Design an Online Coding Judge Platform
Company: Google
Role: Software Engineer
Category: System Design
Difficulty: medium
Interview Round: Onsite
## Design an Online Coding Judge Platform
Design an online coding-practice and judging platform (similar to LeetCode or Codeforces).
Users should be able to browse a catalog of programming problems, write and submit source code in multiple languages, and have that code compiled and executed against both **sample** (visible) and **hidden** test cases. For each submission the system returns a verdict — `Accepted`, `Wrong Answer`, `Compile Error`, `Runtime Error`, `Memory Limit Exceeded`, or `Time Limit Exceeded` — along with runtime and memory usage, and users can review their full submission history.
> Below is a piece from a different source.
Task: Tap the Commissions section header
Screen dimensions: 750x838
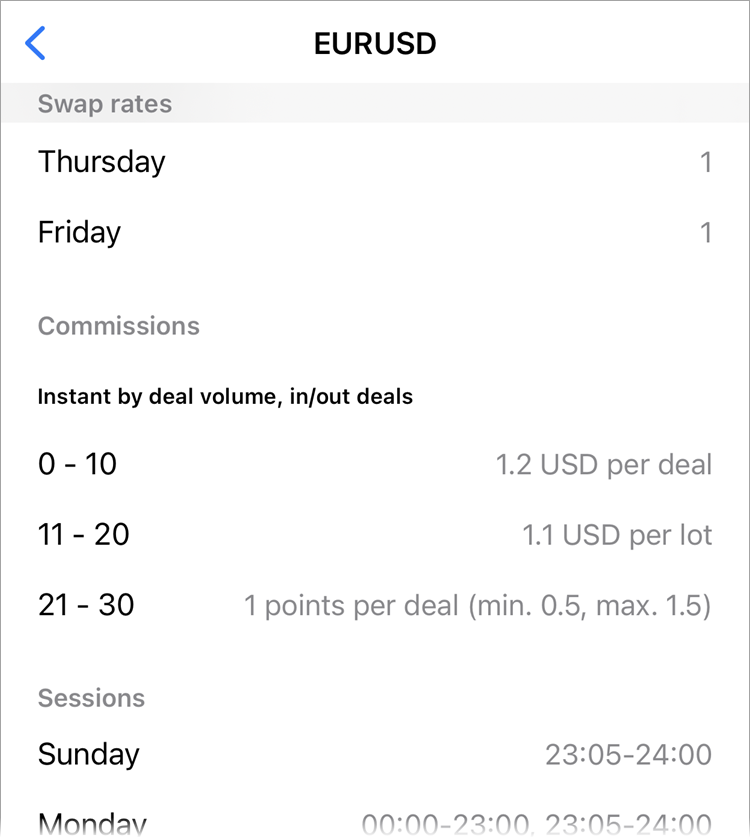Action: tap(119, 326)
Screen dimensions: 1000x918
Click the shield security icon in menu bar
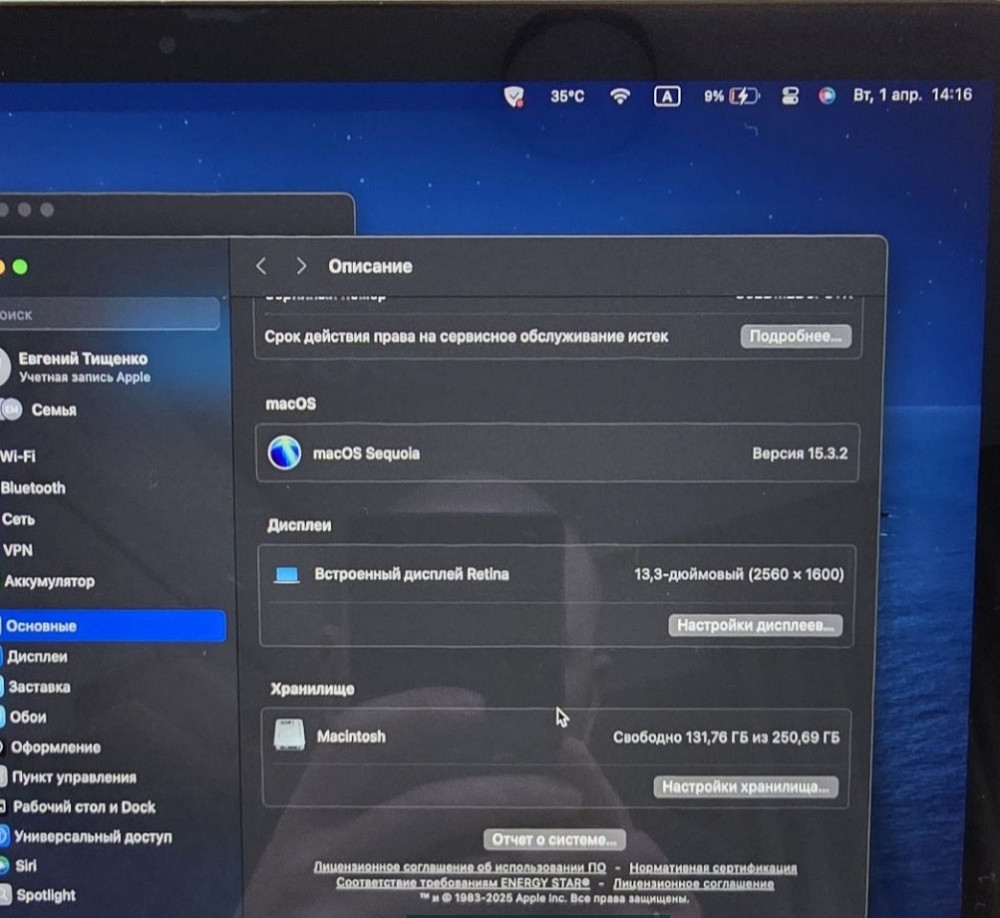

The submitted code is **untrusted**, so secure isolation of execution is a first-class requirement, not an afterthought. Produce an end-to-end design that covers: functional and non-functional requirements, an MVP, capacity estimates with a bottleneck call-out, the API surface, the data model, the high-level architecture and submission flow, the sandboxing/security model, how judging scales from one machine to many, and the key trade-offs (consistency, latency, cost, operational complexity). Expect the interviewer to keep changing requirements and to probe **where the bottleneck is** — be ready to argue whether the system is CPU-, memory-, disk-, network-, or queue-bound.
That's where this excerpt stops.